I accepted, and it was then that he told me of his longing for news of his mother. "I tell you it's hell, to think the way she's made to suffer. I'll bet you she stands outside these infernal walls at night—I'll bet she'd tear her heart out to hear from me. You know---"

Dick swung into his story. Men in prison hunger for conversation. They will tell their histories to any one who will listen to them.

Little Dick was a gutter snipe, he said. His father was a Union soldier He died of delirium tremens when Dick was a few years old. After that the kid just belonged down in the alley with the tin cans. His mother took in washing. She tried to give the boy enough to eat. She sent him to school. Sometimes there was soup and bread for dinner ; sometimes Dick took his meals out of the rubbish piles.

And one day the poor, ravenous little ragpicker broke into a box car and stole a 10-cent box of crackers.

"And they sent me to hell for the rest of my life for that," a look of bitterness lashed like a dark wave over his face. "I might have put these to good use if I'd had a chance." He looked down at his hands. They were the strongest, most perfectly shaped hands I have ever seen. The fingers were long and tapered, muscular yet delicate. "They said my mother didn't take care of me. They sent me to the Mansfield reformatory and they turned me out a master mechanic at 18."

His graduation papers were of no value. A man named E. B. Lahman controlled all the bolt works in the Ohio penitentiary. Convicts loathed him, and because he knew the danger of employing any upon their discharge, he made it a rule that no ex-convict would be given work in his shops. Dick Price had a job there. Somebody found that he had been dragged up in a reform school. He was fired.

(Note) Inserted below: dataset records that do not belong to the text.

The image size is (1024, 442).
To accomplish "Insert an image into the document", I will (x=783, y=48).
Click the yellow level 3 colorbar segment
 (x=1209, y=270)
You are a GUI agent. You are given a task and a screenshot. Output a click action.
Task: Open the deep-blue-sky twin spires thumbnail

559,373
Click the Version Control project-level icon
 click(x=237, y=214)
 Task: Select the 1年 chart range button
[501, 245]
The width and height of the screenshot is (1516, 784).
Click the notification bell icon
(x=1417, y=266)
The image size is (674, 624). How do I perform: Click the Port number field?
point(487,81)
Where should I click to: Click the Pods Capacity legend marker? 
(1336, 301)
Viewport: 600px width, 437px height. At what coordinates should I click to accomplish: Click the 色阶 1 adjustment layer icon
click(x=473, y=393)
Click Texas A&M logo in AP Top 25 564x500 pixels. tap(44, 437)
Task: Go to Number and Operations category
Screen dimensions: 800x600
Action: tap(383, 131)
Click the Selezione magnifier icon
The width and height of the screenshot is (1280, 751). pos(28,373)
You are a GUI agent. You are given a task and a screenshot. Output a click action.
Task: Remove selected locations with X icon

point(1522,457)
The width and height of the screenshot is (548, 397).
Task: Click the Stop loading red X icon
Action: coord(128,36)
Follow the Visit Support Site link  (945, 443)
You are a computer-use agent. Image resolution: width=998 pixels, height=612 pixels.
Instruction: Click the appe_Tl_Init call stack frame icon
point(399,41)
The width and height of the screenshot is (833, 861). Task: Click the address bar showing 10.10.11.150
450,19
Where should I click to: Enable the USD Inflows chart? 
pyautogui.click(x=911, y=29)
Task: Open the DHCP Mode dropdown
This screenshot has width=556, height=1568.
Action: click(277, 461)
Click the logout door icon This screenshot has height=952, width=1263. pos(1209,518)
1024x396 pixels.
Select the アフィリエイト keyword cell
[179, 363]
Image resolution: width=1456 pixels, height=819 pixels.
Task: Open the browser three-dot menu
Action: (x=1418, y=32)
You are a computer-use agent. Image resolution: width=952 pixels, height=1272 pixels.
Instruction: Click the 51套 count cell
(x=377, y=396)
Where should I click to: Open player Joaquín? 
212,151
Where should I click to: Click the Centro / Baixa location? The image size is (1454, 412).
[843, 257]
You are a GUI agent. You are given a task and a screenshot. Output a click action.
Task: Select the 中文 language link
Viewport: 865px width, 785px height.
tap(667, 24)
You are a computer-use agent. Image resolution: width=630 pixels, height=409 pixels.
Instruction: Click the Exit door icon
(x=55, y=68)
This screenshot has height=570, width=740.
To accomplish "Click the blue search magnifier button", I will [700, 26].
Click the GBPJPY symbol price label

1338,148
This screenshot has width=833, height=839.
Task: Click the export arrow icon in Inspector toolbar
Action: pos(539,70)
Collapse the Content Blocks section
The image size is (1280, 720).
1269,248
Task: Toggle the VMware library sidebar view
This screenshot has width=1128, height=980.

He couldn't get a job. His mechanical training made him adept at safemanipulating. He cracked one, took a few hundred dollars, got a jolt for it.

It was the same story again when he was released. No one would give him a job. He could starve or steal. He cracked another safe, got caught and was given life.

"You know, the old woman came to the court," he told me. "And, gee, I can hear it yet, the way she bawled when they took me away. It's just awful. You know, Jennings, if you could write to her, I'd die for you."

I managed to get a note smuggled out to her. The most pitiful broken, little mispelled scrawl I ever saw came back.

And when that bent, heart-broken old mother stumbled across the guardroom floor and stood with her feeble hands shaking the wicket, I'd like to have died. I couldn't speak. Neither could she.

She just stood there with the tears running down her rough cheeks and her poor chin trembling.